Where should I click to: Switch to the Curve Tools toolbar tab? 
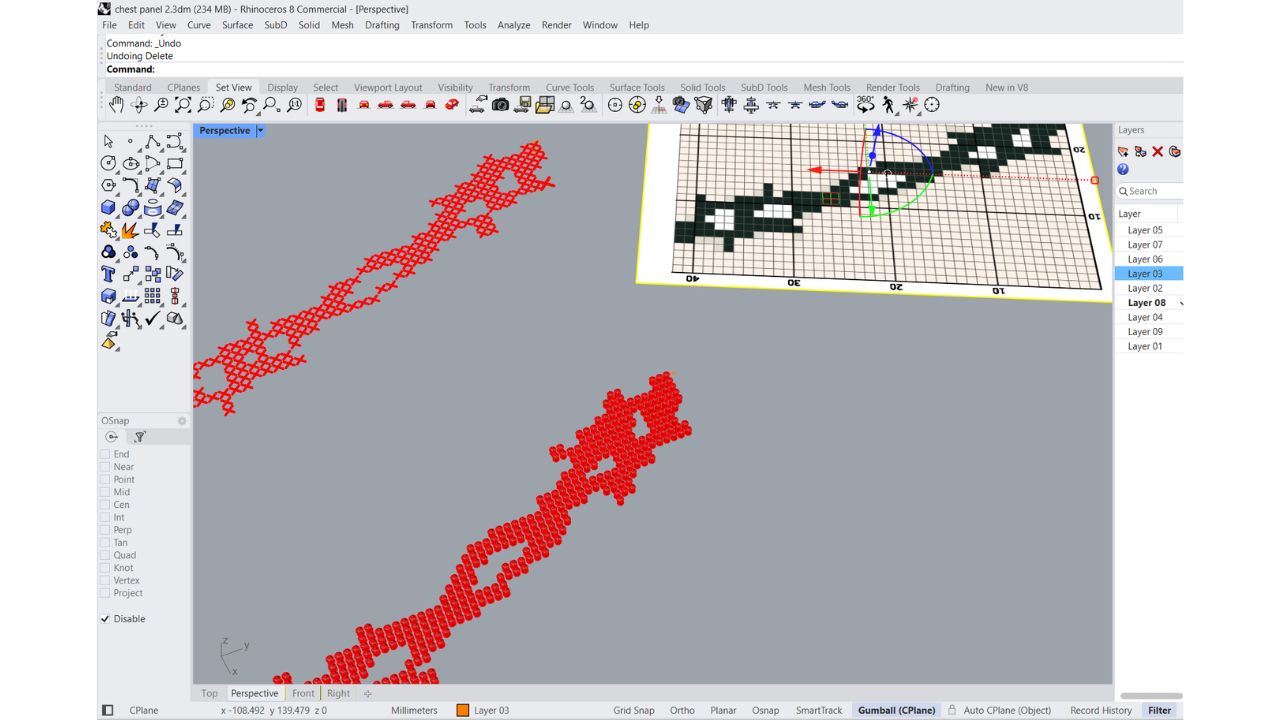pos(569,88)
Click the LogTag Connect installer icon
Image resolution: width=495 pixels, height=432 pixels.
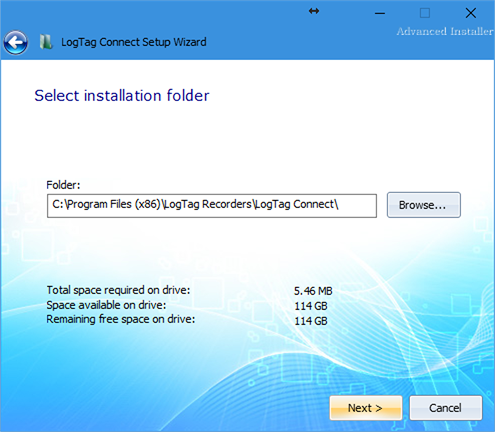tap(46, 42)
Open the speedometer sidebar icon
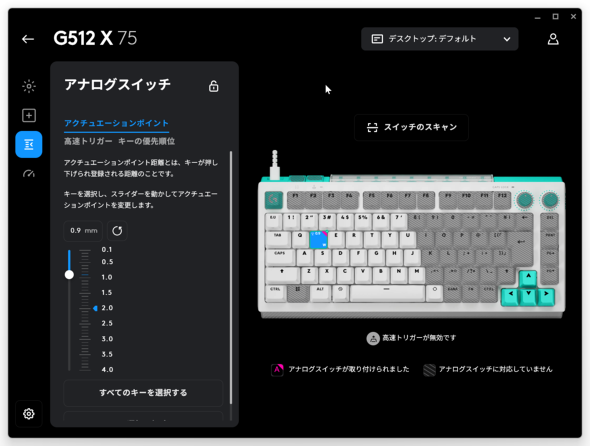Screen dimensions: 590x446 (29, 174)
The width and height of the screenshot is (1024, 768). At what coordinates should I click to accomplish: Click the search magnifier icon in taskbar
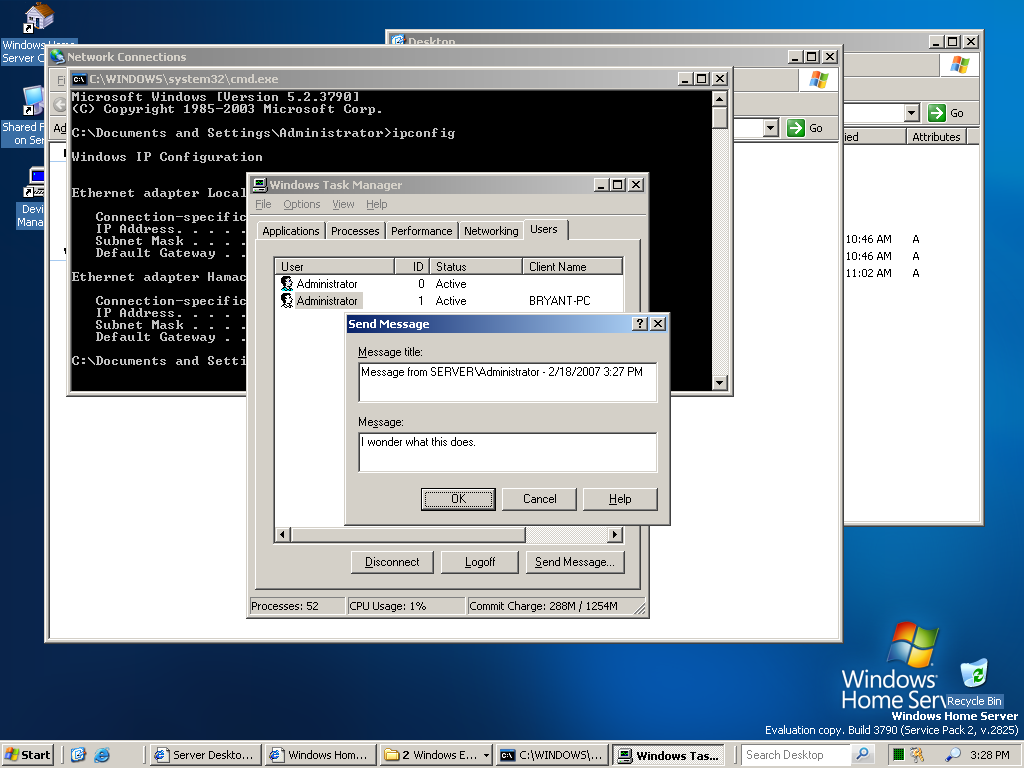(953, 755)
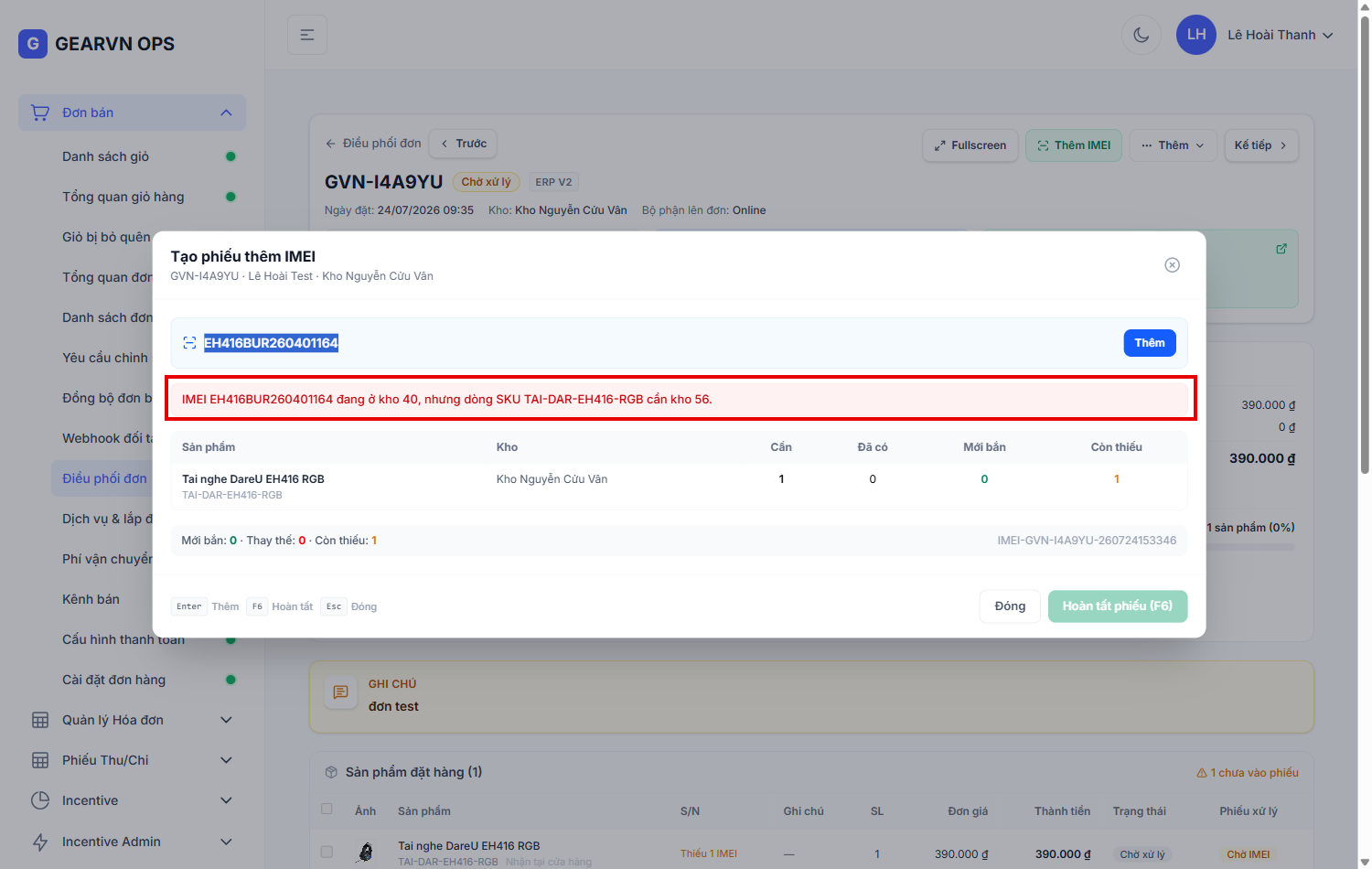Expand the Incentive sidebar section

pos(133,800)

--------------------------------

Description of the task: Exact copy, no images: rewrite the entire listing above.

Solution below:
Where should I click to: Switch to the Curve Tools toolbar tab? 
pos(569,88)
Click the LogTag Connect installer icon
Image resolution: width=495 pixels, height=432 pixels.
tap(46, 42)
Open the speedometer sidebar icon
Screen dimensions: 590x446 (29, 174)
The width and height of the screenshot is (1024, 768). At what coordinates should I click to accomplish: Click the search magnifier icon in taskbar
(953, 755)
Expand the Incentive sidebar section

pos(133,800)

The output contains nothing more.